HOLDENVILLE, Okla. (AP) _ Oklahoma's prisons are full and 1,420 offenders in county jails are awaiting transfer into the system, the Board of Corrections was told during its regular meeting.
``We are in a bad situation,'' said Patty Davis, Oklahoma Department of Corrections chief administrator of classification and programs.
Almost every week in recent months, the department has had to cancel scheduled transfers into state prisons from county jails, she told the board Friday during its meeting at the Davis Correctional Facility, a private prison in Holdenville.
``We know every facility is full,'' Davis said.
The message is not new to board members.
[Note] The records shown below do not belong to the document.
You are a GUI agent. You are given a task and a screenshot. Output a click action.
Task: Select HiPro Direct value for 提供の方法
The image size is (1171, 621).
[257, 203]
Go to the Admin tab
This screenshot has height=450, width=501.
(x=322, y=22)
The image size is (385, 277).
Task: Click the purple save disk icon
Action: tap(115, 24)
Every year the capacity of the system is pushed to the limits, only to be bailed out by supplemental funding increases.
This year appears to be more problematic as the department struggles with a growing staff vacancy rate. The Legislature has yet to vote on a budget for the Department of Corrections. Legislative leaders said it is expected to contain a 2 percent daily rate increase for private prison vendors.
``These sheriffs, I imagine, aren't very happy when we tell them there is not room at the inn,'' Corrections Board Chairman David C. Henneke said.
Henneke said that when he was appointed to the board, the number of offenders backed up in county jails was 300 to 400, a figure he watched rise on a yearly basis.
``We all know the number is not going to go down,'' he said.
DOC Director Ron Ward said the four private facilities that Oklahoma contracts with to house state inmates also are full. Another facility in Sayre, which closed, could have held 1,440 offenders, Ward said. Another private facility houses offenders from out of state.
Meanwhile, the agency is projected to end the current fiscal year with a balance of only $2,857 on the books, said Ed Evans, DOC deputy director of administration.